With some minor exceptions, the kitchen offers a variety of decent to very good dishes ranging from hamburgers and nacho salad to stuffed flounder and filet mignon.

The surroundings are informal -- a cross between a neighborhood bar and a suburban rec room -- and one of six TV sets is always in view. The sets are all tuned to the sports network, ESPN. But, as something of a compromise for those who might not want to hear the roar of the crowd while dining, the televisions' sound is off and jazz plays softly in the background.

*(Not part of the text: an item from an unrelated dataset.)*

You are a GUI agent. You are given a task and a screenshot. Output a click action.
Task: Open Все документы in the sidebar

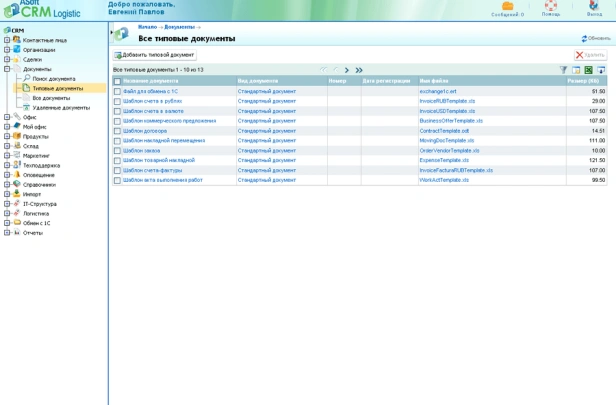pos(51,98)
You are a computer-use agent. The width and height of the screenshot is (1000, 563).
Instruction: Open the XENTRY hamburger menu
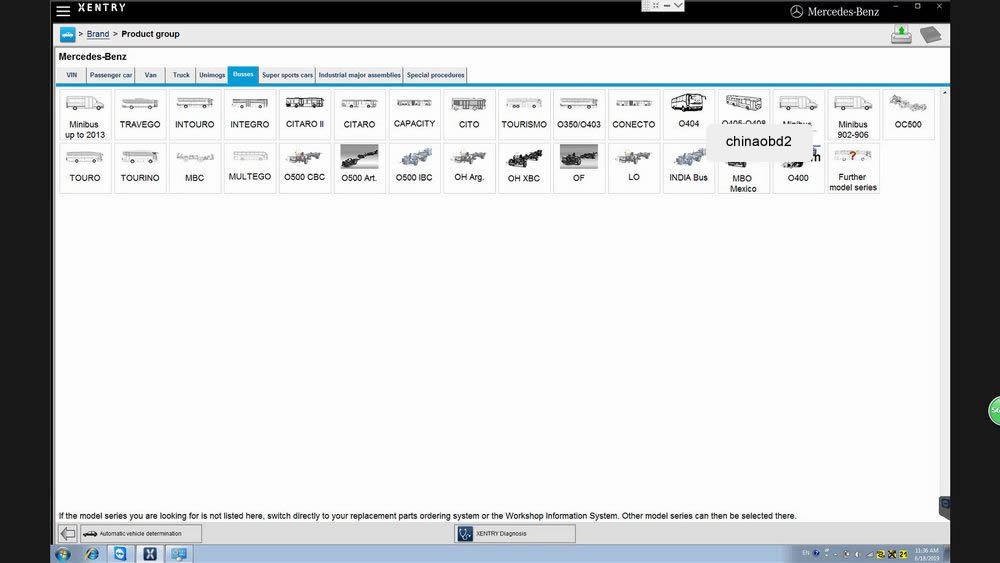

From the large black-and-white scoreboards on the walls to the locker room sign for the restrooms, the sports motif shows up everywhere, but most cleverly on the handsome menu designed by Art Monk and Associates. The offerings are divided into categories such as Pre-Game Warm-ups, Kick-Off, First Quarter, Second Quarter, Halftime -- well, you get the idea. My only quibble would be with the choice of the heading Instant Replay for anything related to food.

A big draw at the Scoreboard, besides the possible presence of a famous football figure, is the hefty half-pound burger. A bargain at $3.95, it arrives crusty and blackened outside, cooked to your specifications inside, with a choice of nearly 40 toppings at 35 cents each.

Another plus are the Scoreboard french fries, perfectly executed with a slightly crisp, golden-brown exterior.

And you'll find the ribs better than average -- juicy and tender in a sweet tomato barbecue sauce.

There is a comparatively long list of appetizers, with names like Fun Bunch, Mussel Flexors, and Slaphots. But the sports lexicon can sometimes throw the service staff for a loss -- for instance, the Triple Play sandwich that arrived in place of the Triple Crown appetizer. Also, the service, while friendly, can be a little slow.

The Triple Crown appetizer, a combination of onion rings, french fries and chicken fingers, could pass for a good light meal, although the gently seasoned chicken was too dry.

A better choice from the list of appetizers is the Red Wings. The spicy fried chicken wings were winners even though the red sauce was a little too vinegary. The Red Wings also come with a smooth blue cheese dip, a soothing contrast to the vinegar.

A picture-pretty and tasty appetizer, the super nachos, was light on the tortillas but generous with its topping of Texas chili, cheeses, black olives and jalapeno peppers set off by a mound of sour cream at the center.

The fried potato Redskins ($3.50 for a half order) and the High Five half shells filled with a savory stuffing ($5.95) were comparatively overpriced for the quantity served, but were otherwise well received.

In contrast, the child's dinner portion of spicy fried shrimp with the homestyle french fries is an exceptionally good buy at $4.95. The approximately 20 medium-sized shrimp were deliciously spiced and tender.

Another light meal possibility is the Texas chili that was so good on the super nacho appetizer. The cup or bowl comes topped with a thick layer of grated white and yellow cheeses, and the tender chunks of beef and tomato come alive in the sweet and spicy, cumin-laced broth.

Not as distinctive, the peppery cream of crab soup was rich and heavy.

Although definitely in the acceptable range, the salad of pasta and seafood could be improved by providing more evidence of the shellfish listed in the menu description.

At the more ambitious end of the menu, the flounder stuffed with crabmeat imperial, the creamy seafood Anthony, and the filet mignon cooked to order by the ounce were all satisfactory.

The Scoreboard gumbo entree, almost inedible on one visit with shellfish that suffered from unnecessary toughness in murky, gritty gravy, has been vastly improved. The gravy is now a lightly thickened broth, wonderfully seasoned, with tender chunks of chicken, sausage and assorted shellfish. Bravo.

As for desserts, the chocolate mousse pie was a hit, but the double chocolate cake, key lime pie and apple pie, though not bad, aren't exceptional.

The Scoreboard seems to be at its best with simpler dishes such as burgers, chili, and ribs. But the fact that other dishes on the menu are also successful should secure a place for Rick Walker's Scoreboard in your restaurant line-up.